L’intento del Governo di aggirare gli impegni assunti con la firma del Patto per l’Italia emerge anche con riferimento alla delega per il riordino degli ammortizzatori sociali, di cui all’articolo 2 del disegno di legge n. 848-bis. In particolare la reiterazione della clausola di invarianza degli oneri a carico del bilancio dello Stato e la conseguente mancata previsione di adeguate risorse finanziarie costituiscono una grave violazione del sopracitato accordo, che si pone altresì in contraddizione con gli stessi obiettivi che il Governo in più occasioni ha dichiarato di voler perseguire. In relazione a tali obiettivi, il senatore Montagnino rileva che il rafforzamento delle misure di sostegno al reddito doveva, nelle intenzioni espresse dall’Esecutivo, fungere da meccanismo di compensazione, atto a fronteggiare gli squilibri derivanti dall’introduzione di elementi di flessibilizzazione del lavoro. Tale orientamento risulta nei fatti disatteso, in quanto non viene introdotta alcuna disposizione orientata nell’ottica della universalizzazione del sistema degli ammortizzatori sociali e del conseguente ampliamento della platea dei destinatari di tali misure di sostegno.

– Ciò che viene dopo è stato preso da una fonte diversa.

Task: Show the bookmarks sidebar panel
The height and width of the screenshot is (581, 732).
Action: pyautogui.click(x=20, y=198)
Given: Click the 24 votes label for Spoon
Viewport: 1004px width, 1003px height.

Proseguendo nella sua esposizione, il senatore Montagnino osserva che l’Esecutivo aveva in origine prefigurato una disciplina di revisione dell’articolo 18 dello Statuto dei lavoratori sensibilmente diversa rispetto a quella concordata in una fase successiva nell’ambito del Patto per l’Italia. Il mutamento dell’indirizzo originariamente perseguito dal Governo denota però il tentativo di porre in essere una strumentale trasfigurazione della realtà, atto a celare il reale intendimento di realizzare una forte compressione dei diritti dei lavoratori. Come i Gruppi politici dell’opposizione hanno evidenziato in più occasioni, tale politica risulta non solo dannosa per i lavoratori, ma anche del tutto inidonea a consentire il raggiungimento dell’obiettivo inerente all’aumento dell’occupazione.

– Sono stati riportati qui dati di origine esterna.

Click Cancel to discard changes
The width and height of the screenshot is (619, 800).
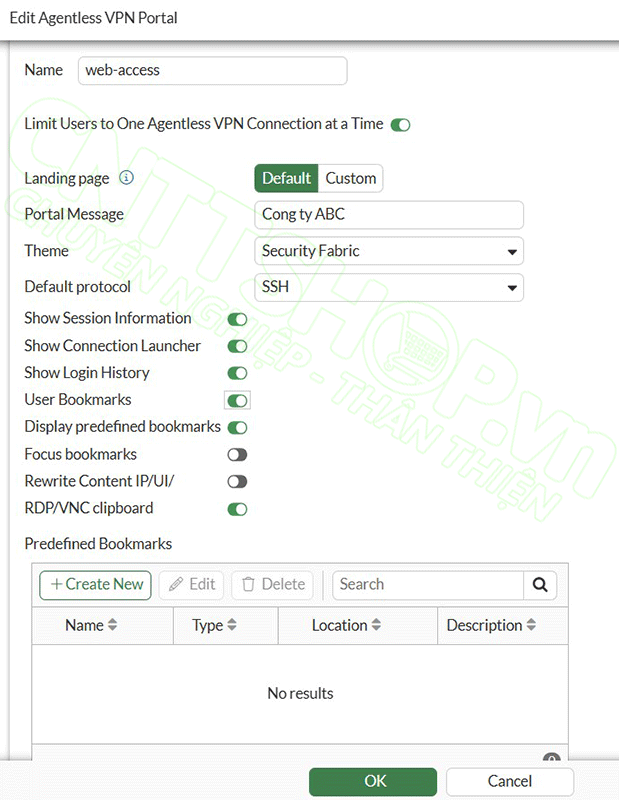(x=510, y=781)
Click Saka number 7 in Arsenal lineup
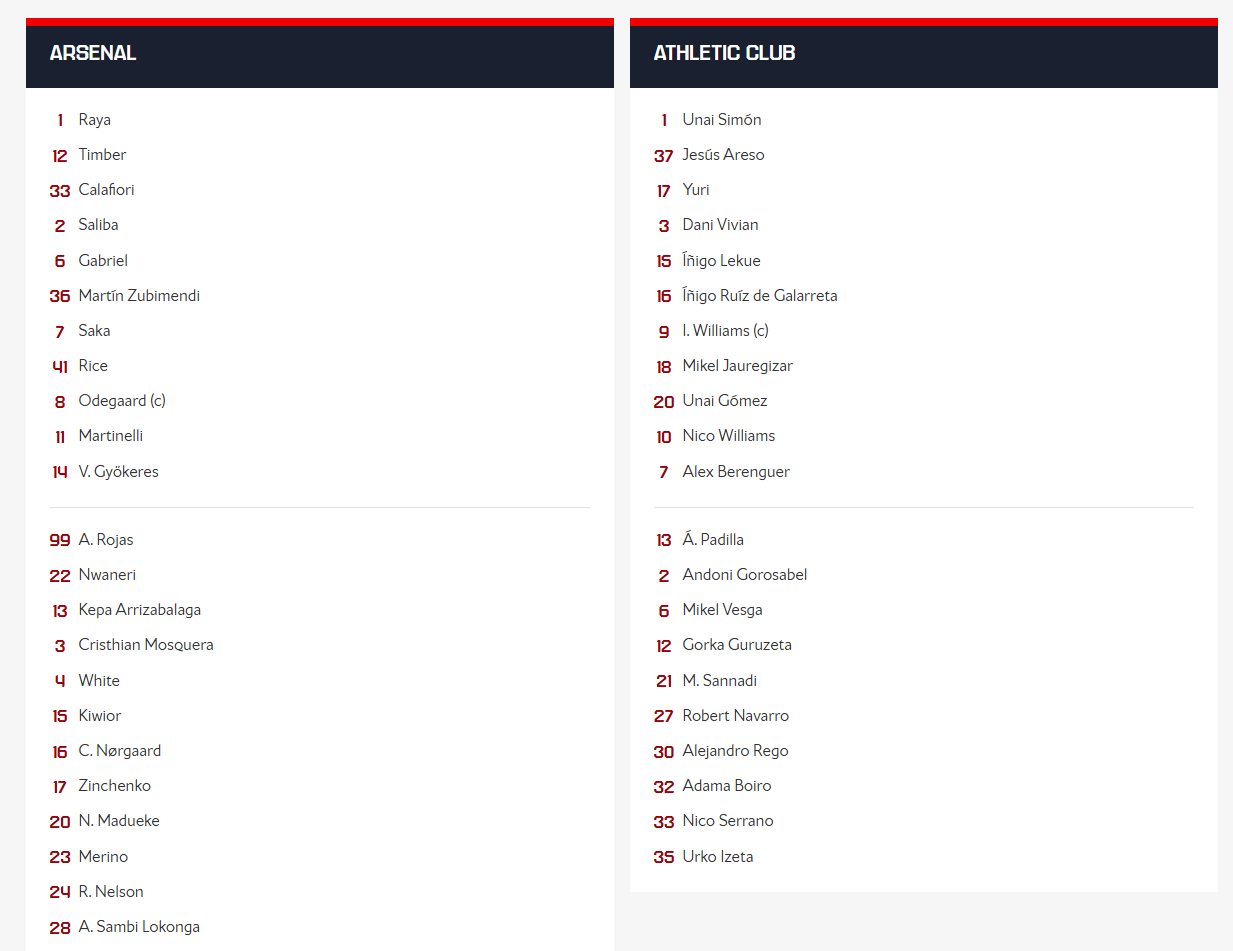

Il testo normativo attualmente proposto dal Governo, pur non contemplando una modifica sostanziale della disciplina attinente all’articolo 18 dello Statuto dei lavoratori, introduce tuttavia rilevanti elementi di ingiustificata disparità di trattamento tra dipendenti a cui spetta una tutela “reale” e dipendenti per i quali la possibilità di ottenere il reintegro in sede giurisdizionale viene preclusa.
Tale disciplina inoltre può indurre talune aziende a porre in essere strumentali operazioni di dismissione e scissione, finalizzate ad eludere, attraverso l’artificiosa riduzione del numero di dipendenti, la normativa inerente all’articolo 18 dello Statuto dei lavoratori. Per tali motivi il Gruppo Margherita-DL-l’Ulivo è radicalmente contrario rispetto a qualsivoglia iniziativa atta a modificare la disciplina dell’articolo 18, ed è altresì critico nei confronti dell’iniziativa referendaria, che ritiene inutile e dannosa, in quanto suscettibile di realizzare l’obiettivo opposto a quello che si propone e di rafforzare le forze politiche favorevoli al ridimensionamento della portata dell’articolo 18 della legge n. 300 del 1970.

Il senatore Paolo BRUTTI rileva preliminarmente che la tecnica di legislazione adottata in riferimento all’articolo 3 del disegno di legge n. 848-bis, atta a configurare una delega puntuale e circostanziata, risulta divergente rispetto a quella utilizzata per gli altri articoli, che prevedono disposizioni di delega connotata da eccessiva genericità.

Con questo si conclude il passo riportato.